Mediator-based object exchange via user datagram protocol/transmission control protocol (UDP/TCP) in high level architecture (HLA). RTI: runtime infrastructure.

Although HLA is more general than DIS, it still suffers from multiple flaws. It is defined as a simulation systems architecture framework (HLA Working Group 2010), not a software or an implementation. Therefore, HLA software must be able to “connect” to the RTI. However, it does not specify how the connection works, leaving the implementation up to the creator of the HLA compliant software. Similarly, time-management is described as a function that must exist, but how it functions can be unique in many implementations. Indeed, its very existence is all that is needed to be compliant. For example, if the wind-building simulation mentioned in Sect. 2.1.1 is created in HLA with different RTIs, the simulation’s efficiency can be quite different depending on detailed RTI implementations. In practice, users usually have to try different RTIs to get satisfactory efficiency performance. Moreover, having to compile a data format allows efficiency to be maintained as to the number of bytes in each message but requiring compilation on a user’s local machine every time that the data format and content changes is onerous.
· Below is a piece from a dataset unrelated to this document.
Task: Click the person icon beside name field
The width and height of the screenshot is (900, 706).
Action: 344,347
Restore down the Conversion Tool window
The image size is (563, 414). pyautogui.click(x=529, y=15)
Commercial HLA software packages available for use are CERTI (ONERA 2018), Portico (Calytrix Technologies 2018), MAK (MÄK Technologies 2018), and Pitch (Pitch Technologies 2018). While there are multiple open-source solutions, as of 2019, many of them have been discontinued or are unobtainable, or they are not 100% compliant with HLA standards. It is not trivial to program HLA software from scratch, as there are six separate management systems (federation, declaration, object, ownership, time, data distribution) (HLA Working Group 2010) that have their own specification section, each lengthy, but lacking in the detail required for systematic implementation. The benefit of the standard is that a prepared simulation can be compatible with any compliant HLA software. However, generally, only one vendor’s HLA software can be used in a federation to allow compatibility with the RTI and local federate’s API. In order to help ensure compliance and encourage adoption, the U.S. DoD offered a public service to check if a new implementation met the HLA standard, but this service was later abandoned when the original website shifted domains (Behner and Lofstrand 2017).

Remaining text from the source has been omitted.